I was standing there, talking to this mother from preschool while Marshall played on his own. A curly-headed little girl, about four years old, walked up to us. She looked up at me and said, “Do you trust God?” Put on the spot, I said, “I try.” And she responded, “I trust God with all my heart,” and walked away.
Well, even back then I’d learned to pay attention to such events, especially when they involved children and God. But it didn’t make me trust God right away. It just reminded me that I had an issue God and this little girl were aware of.
In fact, all my life I have hesitated to trust God. Even when I have heard or felt a message, like “leave this place and go to the next,” like Sarah and Abraham did, I have stood around thinking about it, and refused to decide at all. So I have ended up a spiritual nomad.

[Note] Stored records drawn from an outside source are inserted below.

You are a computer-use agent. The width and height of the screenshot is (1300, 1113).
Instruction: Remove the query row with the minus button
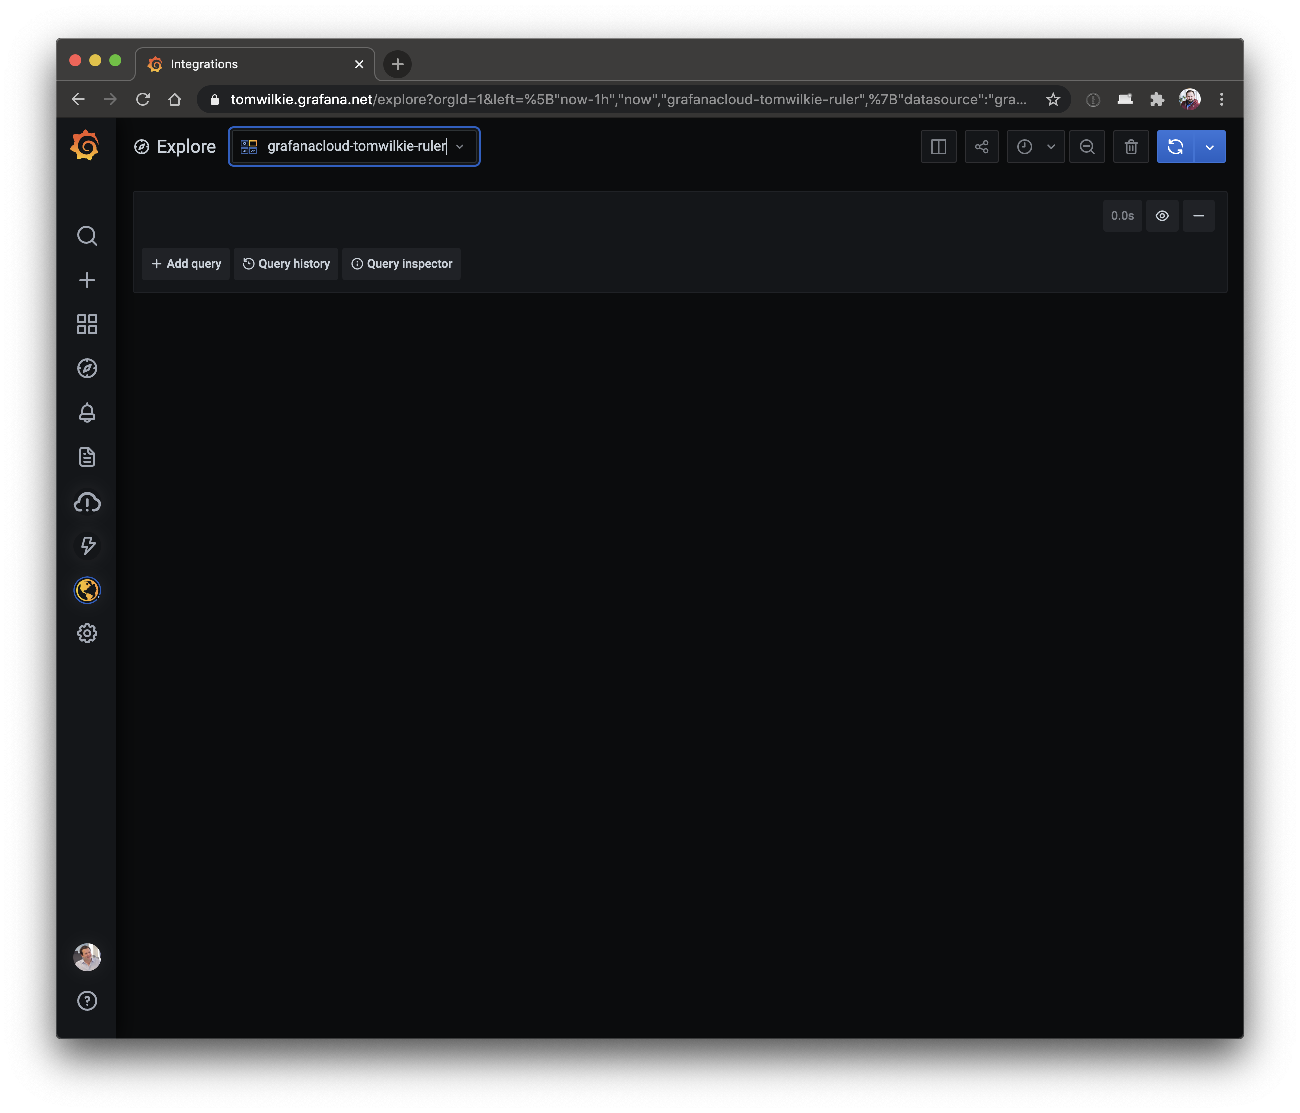[1198, 216]
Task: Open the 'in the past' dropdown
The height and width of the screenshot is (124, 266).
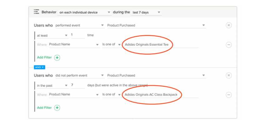Action: tap(53, 86)
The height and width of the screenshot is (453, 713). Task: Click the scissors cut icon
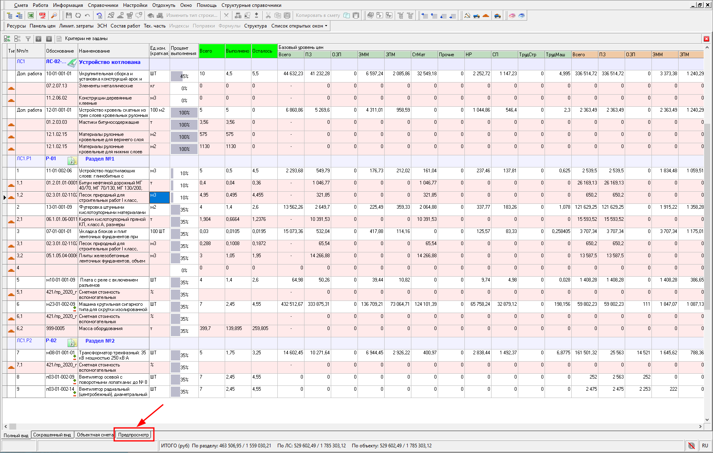[x=268, y=15]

I can see now that my image of God was all wrong. My gut feeling was that my best interest was second to God’s. The image of God as Father left me with too few harbors to go for emotional safety. Father God would send me out to sea, endlessly, on some errand of his own design, like he did Jonah.
So I created my harbor in choices which felt safe: not leaving, not taking opportunities, or even not saying a hard, “No.”
With new glimpses of God as Mother, I understand now what the little girl at the park did. I understand how deeply God wants to delight me. How She generously gives opportunities I can grow from, and provides support along the way. She wants me to set sail, but with a strong boat and companions on the way.
I have learned this by the repeated connecting of my own mothering with God’s. What wouldn’t I do to give my own sons a beautiful life? Oh, and ah. This is how God hovers over me, longing and working to create beauty and safety for me. But paradoxically, the safety in life is found in trust, the kind that says, “Yes” and “I will go.”
I wish I’d learned this long ago, but I am grateful to be learning it now. Mother God is a giver, not a taker. Just like the Holy Spirit, the giver of all good gifts (Gal. 5:22-23).